[Start of Attachment]

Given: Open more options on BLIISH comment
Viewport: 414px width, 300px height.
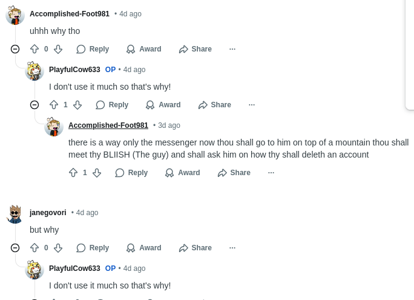Looking at the screenshot, I should click(x=271, y=173).
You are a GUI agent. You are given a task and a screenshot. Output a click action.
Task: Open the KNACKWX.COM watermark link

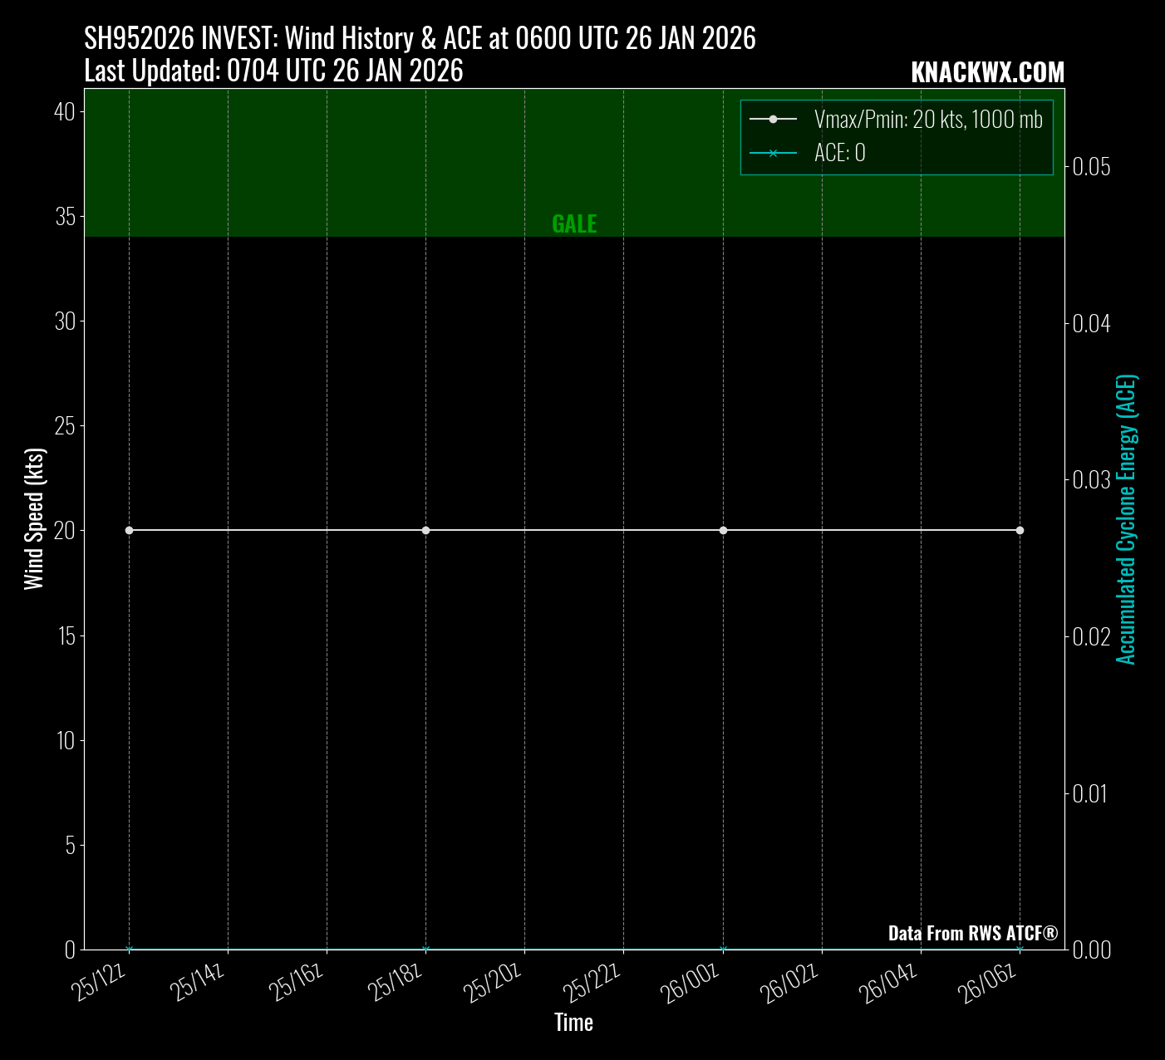pyautogui.click(x=987, y=73)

[End of Attachment]

### Problem statement
Output the listing exactly. Leave out any image.

### Final answer
Given: Open more options on BLIISH comment
Viewport: 414px width, 300px height.
Looking at the screenshot, I should click(x=271, y=173).
You are a GUI agent. You are given a task and a screenshot. Output a click action.
Task: Open the KNACKWX.COM watermark link

pyautogui.click(x=987, y=73)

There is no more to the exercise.